### Your assignment:
When you reach the line with "This screenshot has width=1568, height=723.", start repeating the lines exactly and keep going to the end of the records, but drop every picture.

### Record excerpts:
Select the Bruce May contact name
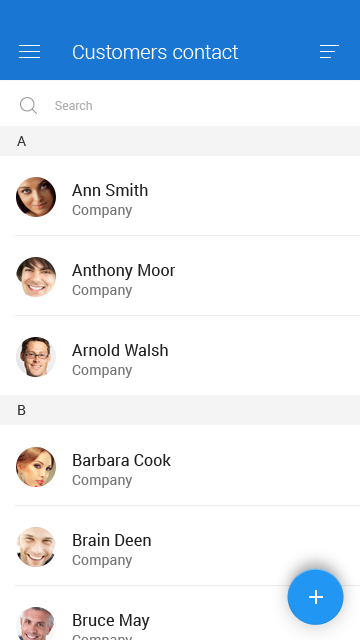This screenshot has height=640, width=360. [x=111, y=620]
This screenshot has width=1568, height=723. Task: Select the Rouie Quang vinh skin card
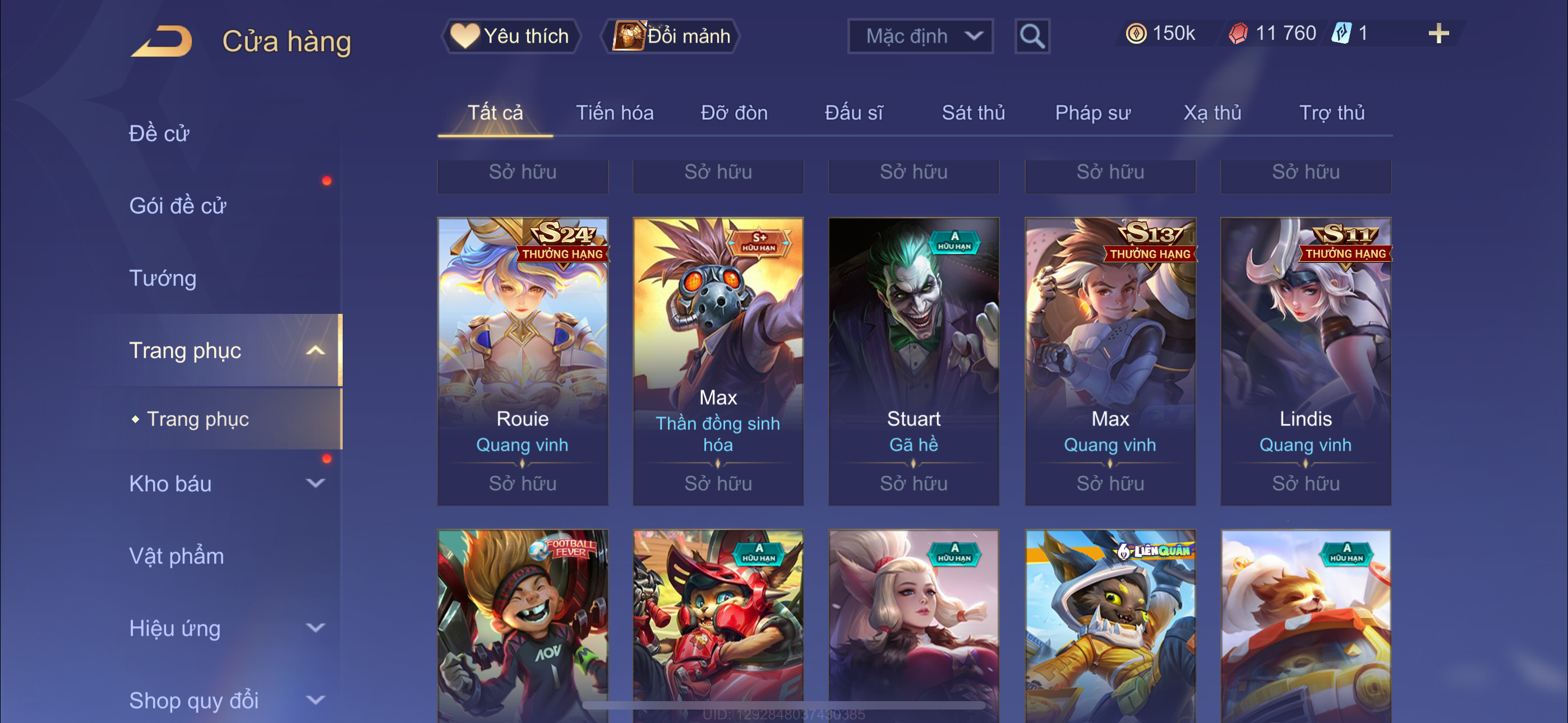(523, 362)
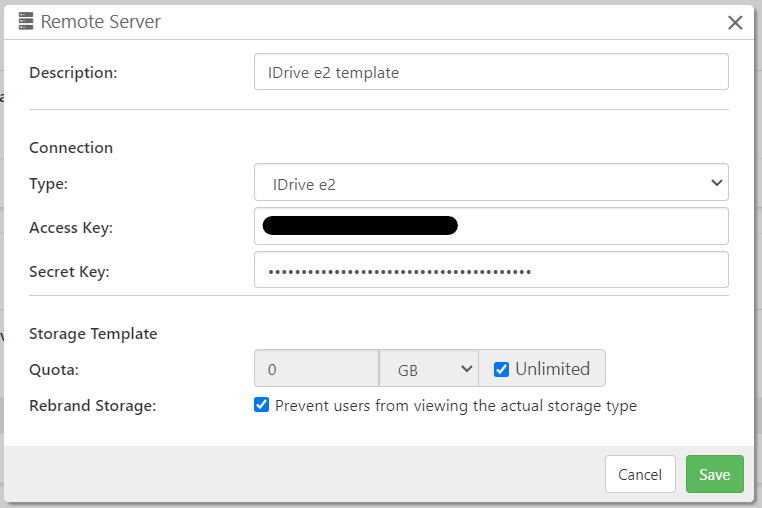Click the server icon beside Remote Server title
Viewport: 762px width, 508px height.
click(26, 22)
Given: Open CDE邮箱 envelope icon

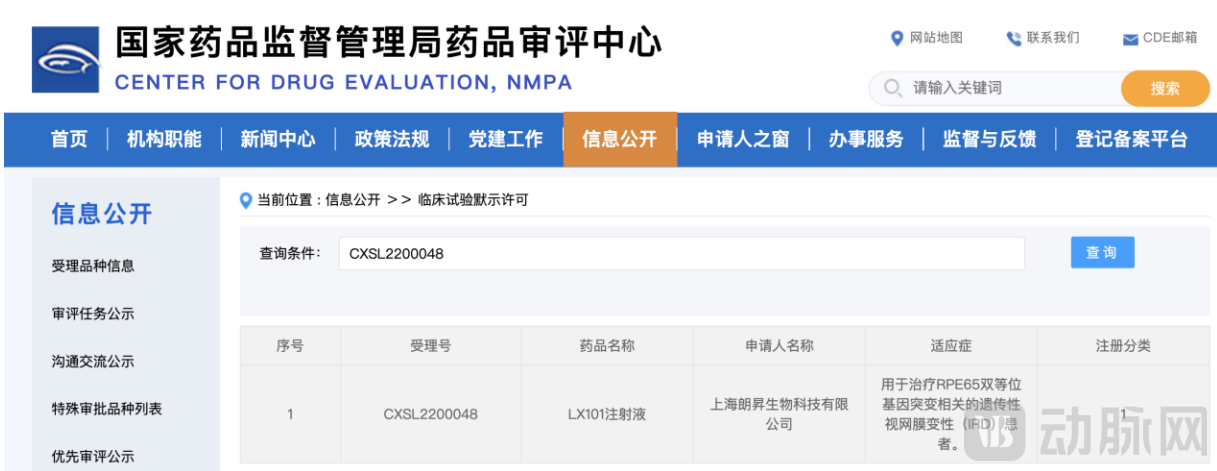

### Solution to this exercise:
This screenshot has width=1568, height=723. Task: Select the Rouie Quang vinh skin card
(523, 362)
Click the server icon beside Remote Server title
Viewport: 762px width, 508px height.
click(26, 22)
Given: Open CDE邮箱 envelope icon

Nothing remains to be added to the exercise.